Excelente nueva lección de cine del mejor director americano del momento.

★★★★★ Excelente

Death Proof

Con ‘Death Proof’, Tarantino no hace más que (re)incidir en sus lugares comunes desde el inicio: personajes de moral ambigua, cuando no delincuentes; acción medida con cuentagotas (excepto ‘Kill Bill vol. 1’, claro); banda sonora y ambientación que remiten a los 70’s, sin llegar a localizar el relato en esa década; y lo más importante, la bandera de su cine: los diálogos. Interminables, intrascendentes, banales, «cool», bizarros, y desde luego, esenciales para entender a los personajes que los disparan. ¿Sabemos algo de Joe Cabot que no nos revele su autoritaria bronca a los ‘Reservoir Dogs’? ¿Podríamos acertar a comprender que Jules Winfield perdone la vida a dos rateros medio tarados si antes no nos enteramos de su intención de abandonarlo todo? ¿Tendría la venganza de La Novia la misma magnitud si antes no oímos, de propia voz de Bill, los motivos que tenía para destrozar su vida?

El argumento de ‘Death Proof’, es verdad, se resume en una línea: loco del volante acecha a jóvenes incautas y las persigue hasta la muerte. Esta sinopsis anoréxica permite a Tarantino hacer lo que le da la gana con el género del Slasher, y a diferencia de su colega Rodriguez evita clonar otros referentes del género. Rompe la premisa inicial de ‘Grindhouse’ (en el fondo, primero, y en la forma más adelante) y factura casi dos horas de referencias a todo ese cine que a él le interesa, pero de la forma que a él le gusta: a través de los diálogos. Que sí, que son interminables, intrascendentes, banales, «cool», bizarros y esenciales para para entender a los personajes que los disparan. ¿Se pueden acortar? Claro. Pero hacer eso es renunciar a su rasgo principal como autor. ¿O acaso no se puede recortar la conversación sobre Madonna en el arranque de ‘Reservoir Dogs’ y la película «se entendería perfectamente»?

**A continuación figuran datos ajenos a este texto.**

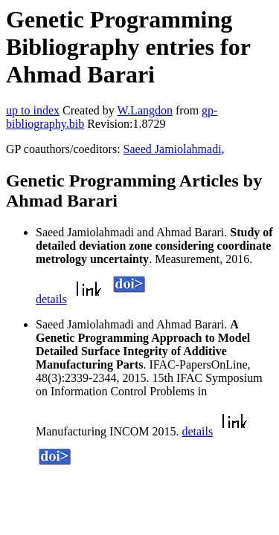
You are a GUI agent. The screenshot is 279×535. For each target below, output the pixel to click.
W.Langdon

En cuanto a nivel técnico, Tarantino, simplemente, no sabe hacer una película vulgar. Una primera parte acorde con el espíritu cutre del proyecto da paso a una segunda parte muchísimo más estilizada, pero ambas dejan patente la potencia de la visión cinematográfica del director. Y sin necesidad de CGI, o de epatantes planos desde un helicóptero. Se trata de puesta en escena, uso del color y originalidad de los puntos de vista que elige. La persecución de coches es una buena muestra de la capacidad visual de el de Knoxville, pero no la única en el film. Notable alto en el debut de Tarantino como director de fotografía.

Y en lo tocante a actores, sobresalen un enorme Kurt Russell, capaz de dar las dos caras de su personaje sin problemas, y la casi-novata Zoe Bell, doble de acción de Uma Thurman en ‘Kill Bill’; ambos dotan de un tremendo carisma a sus personajes en los momentos clave, misión nada fácil por la naturaleza contradictoria (y por momentos patética) del primero y por la fiera competencia del resto de féminas de la segunda. Muy grandes, también, los ya habituales Michael y James Parks en un papel pequeño pero importante, ya que con su divertido diálogo (otra vez el diálogo) cierran toda la trama principal de la película y permiten a Tarantino volver a replantear el excitante juego que ha propuesto desde el principio, pero con nuevas cartas.

Y ya sé que a muchos les parece vacía, y a muchos les parece un autohomenaje, y a otros muchos que Tarantino ya no es lo que era. Yo salí del cine emocionado, tarareando la canción de créditos, riéndome aún del excelente final, acordándome del baile de Vanessa Ferlito, intentando retener todos esos detalles por los que me sigue gustando el cine de este tío. Principalmente, los diálogos…

Excelente nueva lección de cine del mejor director americano del momento. un 9’5.
Lo mejor: La atmósfera, los diálogos, los dos clímax de la película, el baile de la Ferlito, la música, Kurt Russell, Zoe Bell, la persecución de coches...
Lo peor: Es intelectualmente vacía (afortunadamente).